Search code examples
google-cloud-datastoreprojection

Projection Queries vs. Regular Queries


Reading the documentation on Cloud Datastore, it's pretty clear that a Get retrieves the entire entity, and that a query is always done against the index.

Here's where it gets confusing, because according to the documentation:

Projection queries allow you to query Cloud Datastore for just those specific properties of an entity that you actually need, at lower latency and cost than retrieving the entire entity

But if all queries are done against an index, a query would never retrieve the entire entity anyway as everything is taken from the index? If I have an index with 3 properties (A, B and C) there shouldn't be any difference in using a regular query or a projection query, because I can't "project" just A and B, as the index also contains C, so in this example I would have to "project" the same properties as the regular query?

It seems to me that projection queries can only really be used when an index doesn't contain all the properties on an entity?
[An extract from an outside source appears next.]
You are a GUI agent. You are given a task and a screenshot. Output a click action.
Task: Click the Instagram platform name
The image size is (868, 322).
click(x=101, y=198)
So if an entity doesn't have a lot of properties, it doesn't make any sense to use projection because most (if not all) queries will be using/getting all the properties anyway? I'm wondering if makes sense cost-wise to use projection in this case, because the documentation says that projection has lower latency and cost but would that apply to projection when grabbing all properties?


Solution

  • Per this article (probably the same article you're looking at), Projection queries require all properties specified in the projection to be included in a Cloud Datastore index.

    Whereas "regular" (which I'm taking to mean SELECT * ...) queries against Cloud Datastore typically use indexes that only contain a sorted subset of the properties of the queried entities, plus pointers to the full entities, projection queries run against indexes that contain all the fields requested by the query. So it appears the significant latency gain comes from the elimination of the need to fetch the queried entities once the set of entities matching the query has been discerned via the index.

    So when you write if all queries are done against an index, a query would never retrieve the entire entity anyway as everything is taken from the index?, that's not accurate: Non-projection queries are going to:

    1. Determine the index needed to efficiently fulfill the query (if the index doesn't exist, an exception will be raised)
    2. Use it to get pointers to the matching entities, and
    3. Fetch those matching entities

    As far as I can tell, projection queries are the only mechanism Cloud Datastore provides for fulfilling a query using only an index (without step #3 above).

    I haven't read any documentation suggesting that, even if you do configure an index containing all the properties across all entities of a particular datastore kind (which would be unusual), the query engine would be "smart" enough to use that index to fulfill queries without step #3 above even where technically possible. Indeed, since Cloud Datastore is schemaless and entities of the same kind can have different properties, even knowing whether or not an index contains all the properties for a given entity without fetching that entity would be a much more involved task than it would be with a database with schema.